Exercise details -
Nothing in the listing may be skipped; transcribe all of it as written.

Information shown -
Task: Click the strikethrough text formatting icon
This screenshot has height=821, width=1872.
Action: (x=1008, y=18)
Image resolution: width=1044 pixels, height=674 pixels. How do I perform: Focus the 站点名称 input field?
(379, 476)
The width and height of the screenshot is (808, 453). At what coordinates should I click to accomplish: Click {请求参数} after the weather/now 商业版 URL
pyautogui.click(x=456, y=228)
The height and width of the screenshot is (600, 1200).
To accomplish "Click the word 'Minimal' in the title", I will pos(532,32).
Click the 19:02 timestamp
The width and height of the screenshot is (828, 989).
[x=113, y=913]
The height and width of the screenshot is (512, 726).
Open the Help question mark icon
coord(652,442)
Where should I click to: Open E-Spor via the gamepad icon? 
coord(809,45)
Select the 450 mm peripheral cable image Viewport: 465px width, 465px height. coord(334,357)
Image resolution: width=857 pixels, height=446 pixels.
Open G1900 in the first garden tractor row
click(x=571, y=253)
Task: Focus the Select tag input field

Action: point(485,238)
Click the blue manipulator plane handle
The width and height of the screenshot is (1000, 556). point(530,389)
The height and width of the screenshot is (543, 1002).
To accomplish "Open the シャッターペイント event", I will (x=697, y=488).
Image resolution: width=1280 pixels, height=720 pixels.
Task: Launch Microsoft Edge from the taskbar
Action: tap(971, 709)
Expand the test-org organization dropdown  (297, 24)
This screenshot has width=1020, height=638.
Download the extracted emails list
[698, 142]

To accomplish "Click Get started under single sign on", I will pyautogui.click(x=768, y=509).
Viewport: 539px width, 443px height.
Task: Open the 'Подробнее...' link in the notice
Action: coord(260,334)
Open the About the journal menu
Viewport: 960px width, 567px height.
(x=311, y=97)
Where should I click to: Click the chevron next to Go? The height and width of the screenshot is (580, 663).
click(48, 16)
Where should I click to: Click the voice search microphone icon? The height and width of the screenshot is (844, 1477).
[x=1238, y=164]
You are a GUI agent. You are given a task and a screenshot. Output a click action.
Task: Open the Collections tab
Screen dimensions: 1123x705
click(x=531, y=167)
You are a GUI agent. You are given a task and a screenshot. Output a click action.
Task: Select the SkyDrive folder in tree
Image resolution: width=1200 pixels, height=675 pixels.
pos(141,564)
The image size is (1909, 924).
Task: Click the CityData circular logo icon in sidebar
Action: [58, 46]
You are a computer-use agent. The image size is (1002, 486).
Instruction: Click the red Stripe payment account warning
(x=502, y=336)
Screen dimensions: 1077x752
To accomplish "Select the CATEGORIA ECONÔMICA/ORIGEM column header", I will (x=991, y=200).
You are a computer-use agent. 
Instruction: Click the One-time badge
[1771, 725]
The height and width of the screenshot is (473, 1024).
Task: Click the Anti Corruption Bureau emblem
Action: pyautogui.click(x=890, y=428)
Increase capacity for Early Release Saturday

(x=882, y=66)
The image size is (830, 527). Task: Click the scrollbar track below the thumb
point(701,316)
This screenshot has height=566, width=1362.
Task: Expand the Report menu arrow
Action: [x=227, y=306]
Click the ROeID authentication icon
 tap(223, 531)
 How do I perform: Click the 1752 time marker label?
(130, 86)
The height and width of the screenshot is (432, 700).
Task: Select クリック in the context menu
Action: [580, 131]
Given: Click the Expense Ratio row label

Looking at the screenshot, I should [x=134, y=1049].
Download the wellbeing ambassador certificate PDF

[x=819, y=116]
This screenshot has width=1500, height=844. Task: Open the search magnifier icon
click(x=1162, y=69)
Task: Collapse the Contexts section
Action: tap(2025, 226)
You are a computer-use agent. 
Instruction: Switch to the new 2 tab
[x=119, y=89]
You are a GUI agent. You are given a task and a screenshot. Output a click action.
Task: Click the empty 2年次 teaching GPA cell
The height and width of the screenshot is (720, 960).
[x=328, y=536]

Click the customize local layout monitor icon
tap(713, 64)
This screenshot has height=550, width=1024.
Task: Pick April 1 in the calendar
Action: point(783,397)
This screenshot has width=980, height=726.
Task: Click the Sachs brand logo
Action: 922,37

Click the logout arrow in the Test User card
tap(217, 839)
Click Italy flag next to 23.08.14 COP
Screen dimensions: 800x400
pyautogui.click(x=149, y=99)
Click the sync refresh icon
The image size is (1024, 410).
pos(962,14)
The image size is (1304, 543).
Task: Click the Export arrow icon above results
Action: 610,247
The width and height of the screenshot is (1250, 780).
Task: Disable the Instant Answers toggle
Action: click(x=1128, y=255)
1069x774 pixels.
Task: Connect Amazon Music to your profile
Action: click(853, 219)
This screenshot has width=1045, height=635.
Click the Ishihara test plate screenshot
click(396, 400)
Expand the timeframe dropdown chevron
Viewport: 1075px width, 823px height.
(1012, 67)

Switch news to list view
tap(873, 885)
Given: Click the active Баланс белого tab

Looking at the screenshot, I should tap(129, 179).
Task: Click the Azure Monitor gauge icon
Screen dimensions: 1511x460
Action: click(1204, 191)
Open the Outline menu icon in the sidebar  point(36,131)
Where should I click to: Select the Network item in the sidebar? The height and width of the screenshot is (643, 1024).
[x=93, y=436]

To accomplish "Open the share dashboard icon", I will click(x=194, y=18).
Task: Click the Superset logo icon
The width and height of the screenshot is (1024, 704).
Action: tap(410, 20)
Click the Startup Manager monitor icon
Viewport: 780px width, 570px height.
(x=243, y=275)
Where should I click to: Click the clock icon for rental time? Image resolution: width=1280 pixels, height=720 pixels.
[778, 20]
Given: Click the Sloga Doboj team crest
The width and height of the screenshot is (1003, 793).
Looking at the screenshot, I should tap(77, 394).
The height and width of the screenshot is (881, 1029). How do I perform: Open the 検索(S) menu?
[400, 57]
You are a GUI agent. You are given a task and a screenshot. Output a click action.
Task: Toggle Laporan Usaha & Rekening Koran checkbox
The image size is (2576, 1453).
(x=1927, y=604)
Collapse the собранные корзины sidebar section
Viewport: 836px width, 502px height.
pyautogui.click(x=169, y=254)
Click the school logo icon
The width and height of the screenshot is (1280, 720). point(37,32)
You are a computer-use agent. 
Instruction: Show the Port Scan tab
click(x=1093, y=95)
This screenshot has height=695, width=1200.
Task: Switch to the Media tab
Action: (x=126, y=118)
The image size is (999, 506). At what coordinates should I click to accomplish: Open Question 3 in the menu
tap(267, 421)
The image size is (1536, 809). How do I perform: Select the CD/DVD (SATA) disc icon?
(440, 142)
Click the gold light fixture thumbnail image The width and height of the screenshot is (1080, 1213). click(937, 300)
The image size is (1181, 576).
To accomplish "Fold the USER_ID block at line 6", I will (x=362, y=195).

The completed task -
Task: Click the strikethrough text formatting icon
This screenshot has height=821, width=1872.
Action: (x=1008, y=18)
Image resolution: width=1044 pixels, height=674 pixels. How do I perform: Focus the 站点名称 input field?
(379, 476)
The width and height of the screenshot is (808, 453). At what coordinates should I click to accomplish: Click {请求参数} after the weather/now 商业版 URL
pyautogui.click(x=456, y=228)
The height and width of the screenshot is (600, 1200).
To accomplish "Click the word 'Minimal' in the title", I will pos(532,32).
Click the 19:02 timestamp
The width and height of the screenshot is (828, 989).
[x=113, y=913]
The height and width of the screenshot is (512, 726).
Open the Help question mark icon
coord(652,442)
Where should I click to: Open E-Spor via the gamepad icon? 
coord(809,45)
Select the 450 mm peripheral cable image Viewport: 465px width, 465px height. coord(334,357)
Image resolution: width=857 pixels, height=446 pixels.
Open G1900 in the first garden tractor row
click(x=571, y=253)
Task: Focus the Select tag input field

Action: point(485,238)
Click the blue manipulator plane handle
The width and height of the screenshot is (1000, 556). point(530,389)
The height and width of the screenshot is (543, 1002).
To accomplish "Open the シャッターペイント event", I will (x=697, y=488).
Image resolution: width=1280 pixels, height=720 pixels.
Task: Launch Microsoft Edge from the taskbar
Action: tap(971, 709)
Expand the test-org organization dropdown  (297, 24)
This screenshot has width=1020, height=638.
Download the extracted emails list
[698, 142]

To accomplish "Click Get started under single sign on", I will pyautogui.click(x=768, y=509).
Viewport: 539px width, 443px height.
Task: Open the 'Подробнее...' link in the notice
Action: coord(260,334)
Open the About the journal menu
Viewport: 960px width, 567px height.
(x=311, y=97)
Where should I click to: Click the chevron next to Go? The height and width of the screenshot is (580, 663).
click(48, 16)
Where should I click to: Click the voice search microphone icon? The height and width of the screenshot is (844, 1477).
[x=1238, y=164]
You are a GUI agent. You are given a task and a screenshot. Output a click action.
Task: Open the Collections tab
Screen dimensions: 1123x705
click(x=531, y=167)
You are a GUI agent. You are given a task and a screenshot. Output a click action.
Task: Select the SkyDrive folder in tree
Image resolution: width=1200 pixels, height=675 pixels.
pos(141,564)
The image size is (1909, 924).
Task: Click the CityData circular logo icon in sidebar
Action: [58, 46]
You are a computer-use agent. The image size is (1002, 486).
Instruction: Click the red Stripe payment account warning
(x=502, y=336)
Screen dimensions: 1077x752
To accomplish "Select the CATEGORIA ECONÔMICA/ORIGEM column header", I will (x=991, y=200).
You are a computer-use agent. 
Instruction: Click the One-time badge
[1771, 725]
The height and width of the screenshot is (473, 1024).
Task: Click the Anti Corruption Bureau emblem
Action: pyautogui.click(x=890, y=428)
Increase capacity for Early Release Saturday

(x=882, y=66)
The image size is (830, 527). Task: Click the scrollbar track below the thumb
point(701,316)
This screenshot has height=566, width=1362.
Task: Expand the Report menu arrow
Action: [x=227, y=306]
Click the ROeID authentication icon
 tap(223, 531)
 How do I perform: Click the 1752 time marker label?
(130, 86)
The height and width of the screenshot is (432, 700).
Task: Select クリック in the context menu
Action: [580, 131]
Given: Click the Expense Ratio row label

Looking at the screenshot, I should [x=134, y=1049].
Download the wellbeing ambassador certificate PDF

[x=819, y=116]
This screenshot has width=1500, height=844. Task: Open the search magnifier icon
click(x=1162, y=69)
Task: Collapse the Contexts section
Action: tap(2025, 226)
You are a computer-use agent. 
Instruction: Switch to the new 2 tab
[x=119, y=89]
You are a GUI agent. You are given a task and a screenshot. Output a click action.
Task: Click the empty 2年次 teaching GPA cell
The height and width of the screenshot is (720, 960).
[x=328, y=536]

Click the customize local layout monitor icon
tap(713, 64)
This screenshot has height=550, width=1024.
Task: Pick April 1 in the calendar
Action: point(783,397)
This screenshot has width=980, height=726.
Task: Click the Sachs brand logo
Action: 922,37

Click the logout arrow in the Test User card
tap(217, 839)
Click Italy flag next to 23.08.14 COP
Screen dimensions: 800x400
pyautogui.click(x=149, y=99)
Click the sync refresh icon
The image size is (1024, 410).
pos(962,14)
The image size is (1304, 543).
Task: Click the Export arrow icon above results
Action: 610,247
The width and height of the screenshot is (1250, 780).
Task: Disable the Instant Answers toggle
Action: click(x=1128, y=255)
1069x774 pixels.
Task: Connect Amazon Music to your profile
Action: click(853, 219)
This screenshot has width=1045, height=635.
Click the Ishihara test plate screenshot
click(396, 400)
Expand the timeframe dropdown chevron
Viewport: 1075px width, 823px height.
(1012, 67)

Switch news to list view
tap(873, 885)
Given: Click the active Баланс белого tab

Looking at the screenshot, I should tap(129, 179).
Task: Click the Azure Monitor gauge icon
Screen dimensions: 1511x460
Action: click(1204, 191)
Open the Outline menu icon in the sidebar  point(36,131)
Where should I click to: Select the Network item in the sidebar? The height and width of the screenshot is (643, 1024).
[x=93, y=436]

To accomplish "Open the share dashboard icon", I will click(x=194, y=18).
Task: Click the Superset logo icon
The width and height of the screenshot is (1024, 704).
Action: tap(410, 20)
Click the Startup Manager monitor icon
Viewport: 780px width, 570px height.
(x=243, y=275)
Where should I click to: Click the clock icon for rental time? Image resolution: width=1280 pixels, height=720 pixels.
[778, 20]
Given: Click the Sloga Doboj team crest
The width and height of the screenshot is (1003, 793).
Looking at the screenshot, I should tap(77, 394).
The height and width of the screenshot is (881, 1029). How do I perform: Open the 検索(S) menu?
[400, 57]
You are a GUI agent. You are given a task and a screenshot. Output a click action.
Task: Toggle Laporan Usaha & Rekening Koran checkbox
The image size is (2576, 1453).
(x=1927, y=604)
Collapse the собранные корзины sidebar section
Viewport: 836px width, 502px height.
pyautogui.click(x=169, y=254)
Click the school logo icon
The width and height of the screenshot is (1280, 720). point(37,32)
You are a computer-use agent. 
Instruction: Show the Port Scan tab
click(x=1093, y=95)
This screenshot has height=695, width=1200.
Task: Switch to the Media tab
Action: (x=126, y=118)
The image size is (999, 506). At what coordinates should I click to accomplish: Open Question 3 in the menu
tap(267, 421)
The image size is (1536, 809). How do I perform: Select the CD/DVD (SATA) disc icon?
(440, 142)
Click the gold light fixture thumbnail image The width and height of the screenshot is (1080, 1213). click(937, 300)
The image size is (1181, 576).
To accomplish "Fold the USER_ID block at line 6", I will (x=362, y=195).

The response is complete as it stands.